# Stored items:

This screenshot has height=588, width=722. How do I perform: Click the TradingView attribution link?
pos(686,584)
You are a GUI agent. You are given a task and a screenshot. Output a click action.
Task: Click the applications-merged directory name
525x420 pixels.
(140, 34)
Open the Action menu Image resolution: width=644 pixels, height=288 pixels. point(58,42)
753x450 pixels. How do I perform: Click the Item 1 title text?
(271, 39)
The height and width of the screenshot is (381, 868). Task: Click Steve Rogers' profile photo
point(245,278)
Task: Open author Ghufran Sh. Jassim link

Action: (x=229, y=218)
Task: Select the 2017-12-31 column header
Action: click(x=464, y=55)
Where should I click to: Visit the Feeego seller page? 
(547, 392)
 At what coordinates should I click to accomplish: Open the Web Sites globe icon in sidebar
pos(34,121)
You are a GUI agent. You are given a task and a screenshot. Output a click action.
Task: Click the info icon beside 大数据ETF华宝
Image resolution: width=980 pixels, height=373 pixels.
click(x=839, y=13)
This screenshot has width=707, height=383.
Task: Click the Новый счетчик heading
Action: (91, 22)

...

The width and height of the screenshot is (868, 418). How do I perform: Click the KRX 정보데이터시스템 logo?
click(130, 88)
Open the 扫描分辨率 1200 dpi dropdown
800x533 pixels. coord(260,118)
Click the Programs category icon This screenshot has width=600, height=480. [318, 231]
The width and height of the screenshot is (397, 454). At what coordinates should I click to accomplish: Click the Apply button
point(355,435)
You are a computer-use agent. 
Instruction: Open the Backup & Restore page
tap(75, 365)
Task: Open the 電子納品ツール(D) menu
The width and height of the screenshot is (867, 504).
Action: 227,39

# PROBLEM REQUIREMENTS:
Retrieve all lines from the data that contain the string "menu".

# WRITTEN SOLUTION:
Open the Action menu Image resolution: width=644 pixels, height=288 pixels. point(58,42)
Task: Open the 電子納品ツール(D) menu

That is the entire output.